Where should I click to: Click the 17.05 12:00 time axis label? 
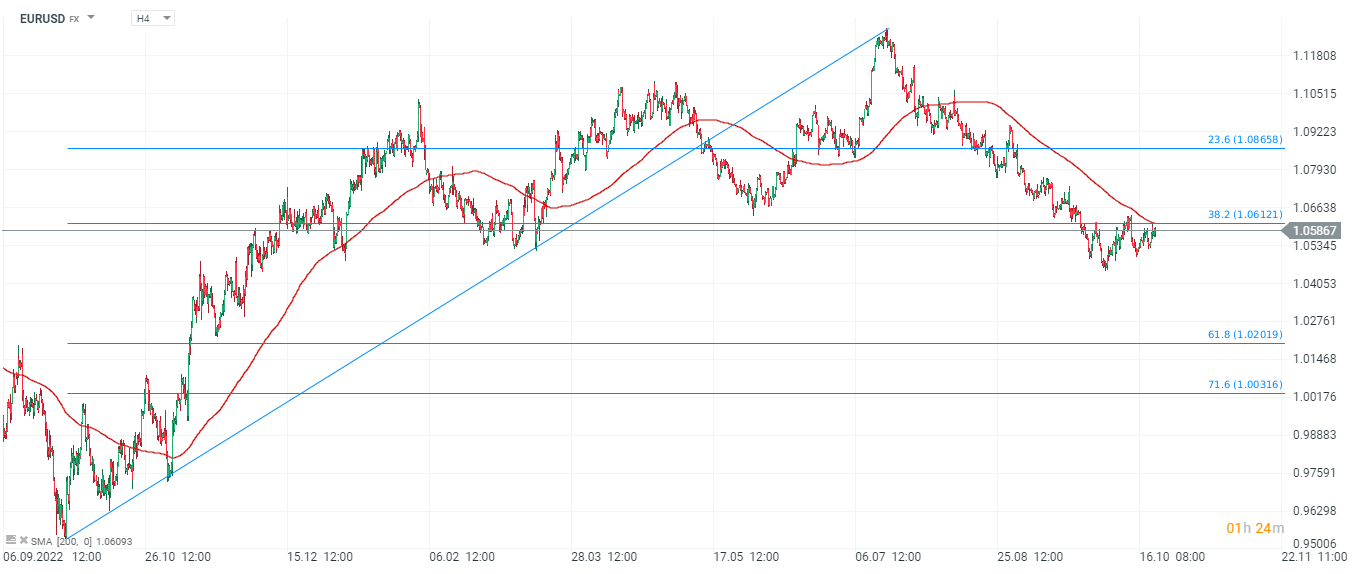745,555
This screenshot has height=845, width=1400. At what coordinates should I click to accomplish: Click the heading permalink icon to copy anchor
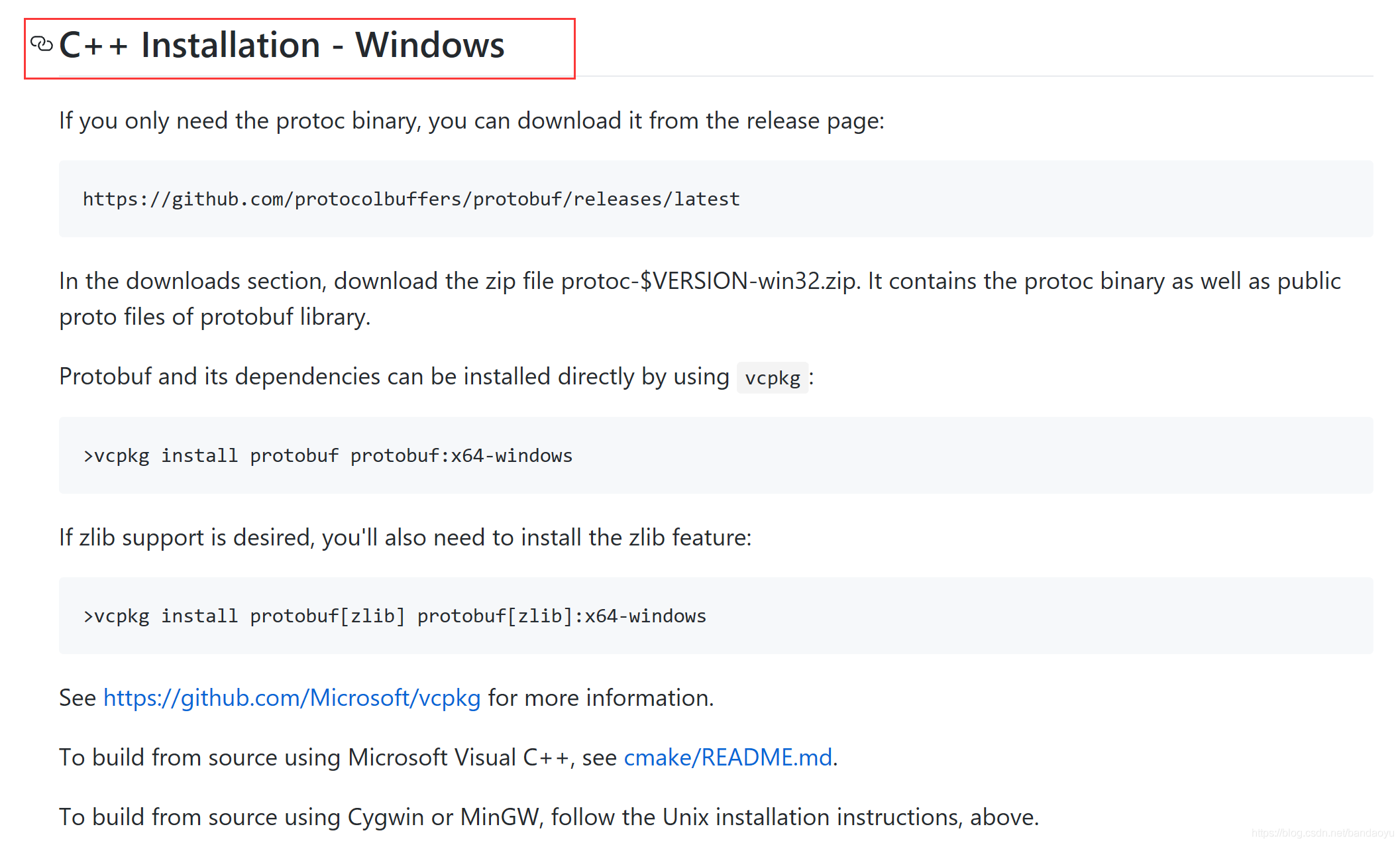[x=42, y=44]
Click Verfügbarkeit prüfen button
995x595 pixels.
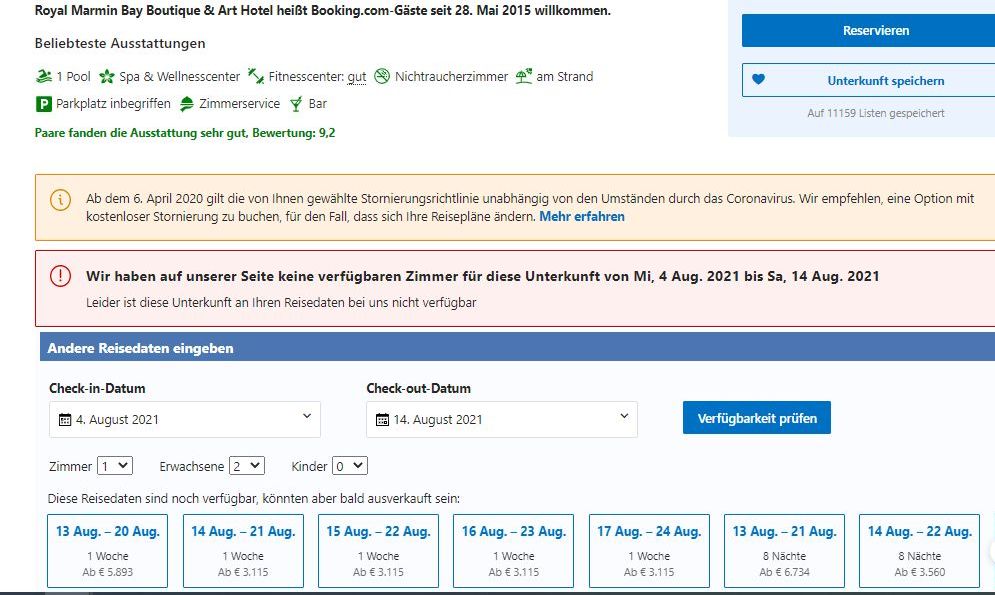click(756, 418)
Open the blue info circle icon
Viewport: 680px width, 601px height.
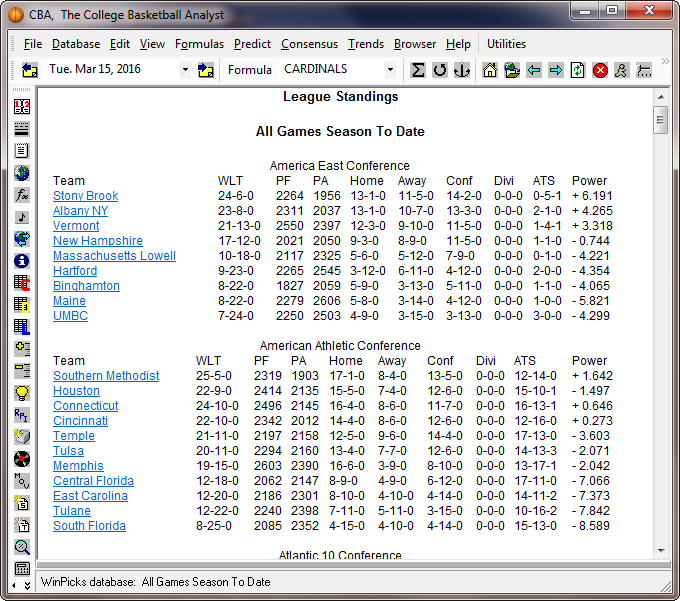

= = = = = = =

◆ **TASK DESCRIPTION**: Count the lines in the items above that contain the string "icon", treating uppercase and lowercase as different. Give only the number.

◆ **RESULT OF THIS EXERCISE**: 2